* Records for the exercise
-*-

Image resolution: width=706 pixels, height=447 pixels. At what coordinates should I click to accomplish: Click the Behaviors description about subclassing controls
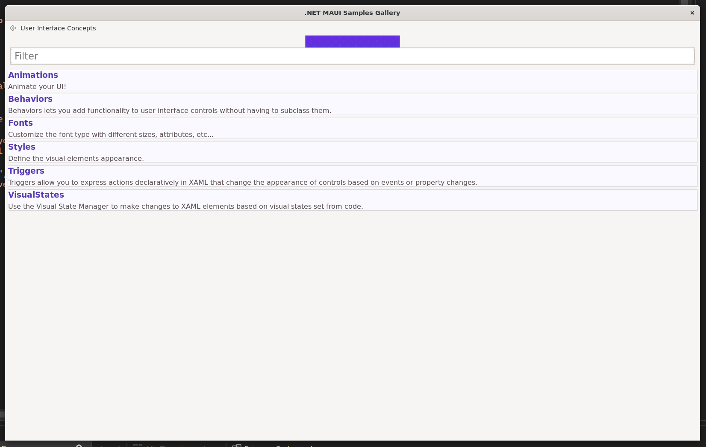[x=170, y=110]
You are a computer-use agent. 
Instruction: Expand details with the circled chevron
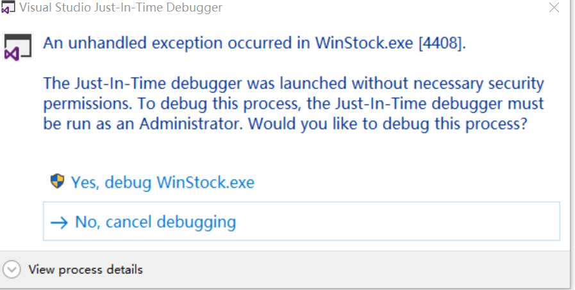pyautogui.click(x=12, y=269)
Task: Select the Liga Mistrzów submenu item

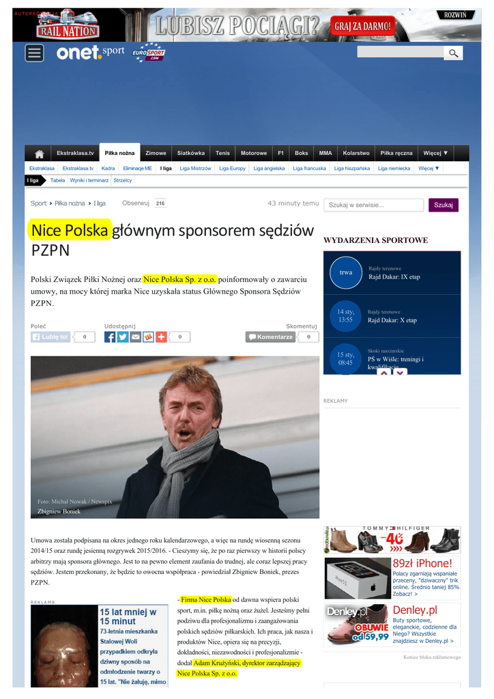Action: [x=195, y=168]
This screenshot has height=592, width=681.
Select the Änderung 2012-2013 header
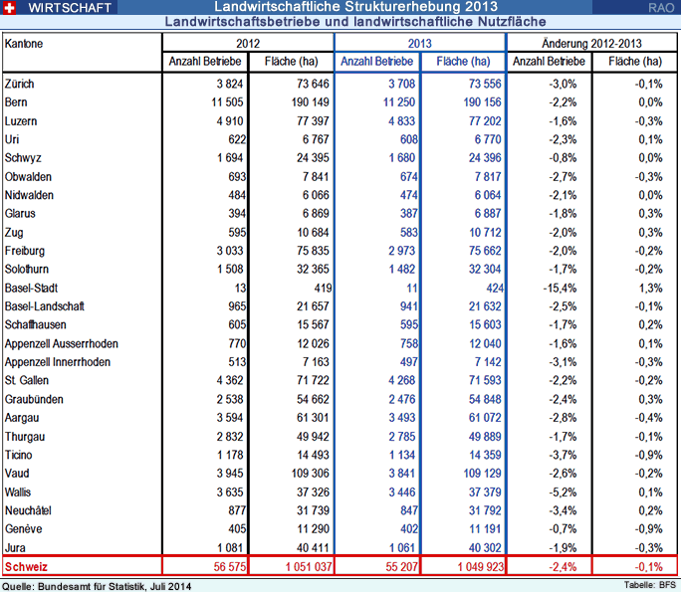tap(591, 44)
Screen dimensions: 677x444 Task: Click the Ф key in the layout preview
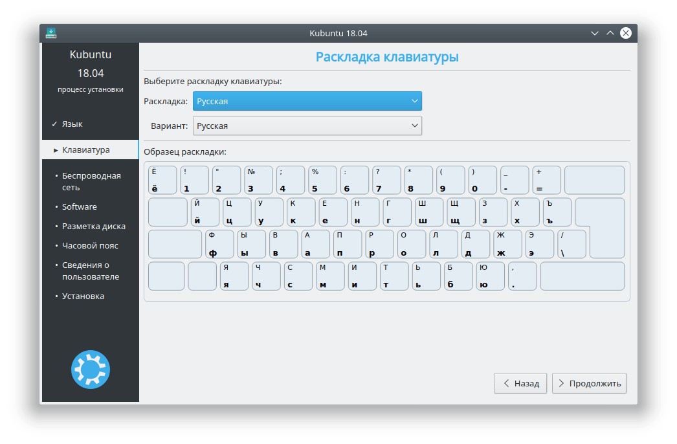tap(220, 244)
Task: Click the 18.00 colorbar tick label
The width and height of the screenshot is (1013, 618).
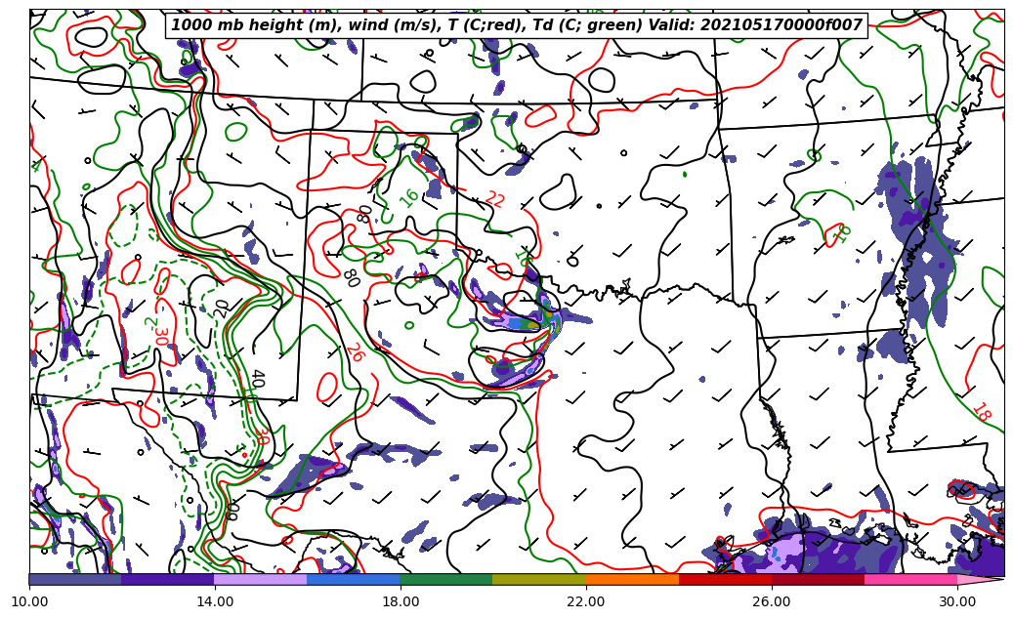Action: click(401, 602)
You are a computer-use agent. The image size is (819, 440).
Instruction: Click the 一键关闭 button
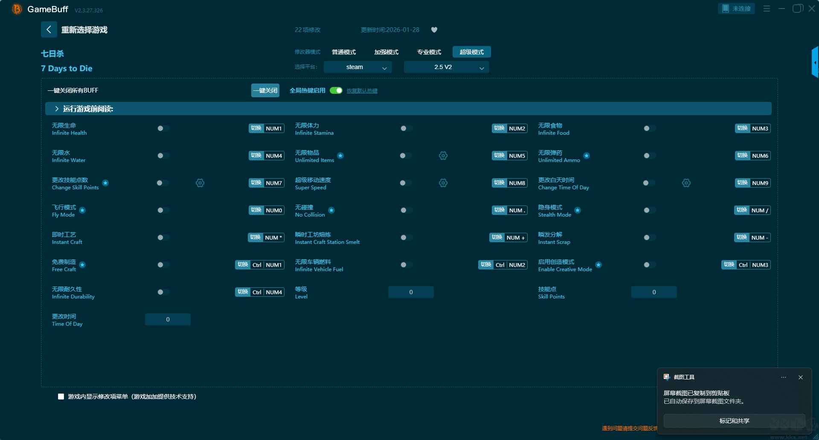265,90
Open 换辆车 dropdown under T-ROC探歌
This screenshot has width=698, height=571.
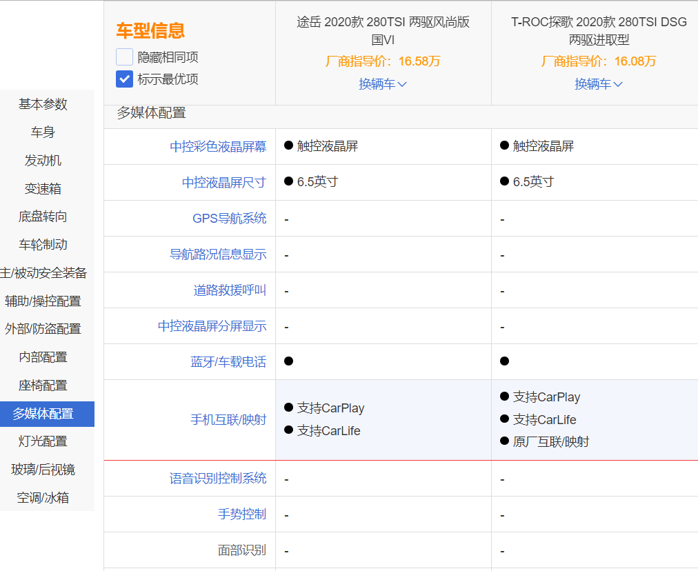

-*-

* To do
Pull out every line of the records above that contains the word "computer".

* Answer for this exercise
You are a computer-use agent. 
You are a computer-use agent. The image size is (819, 440).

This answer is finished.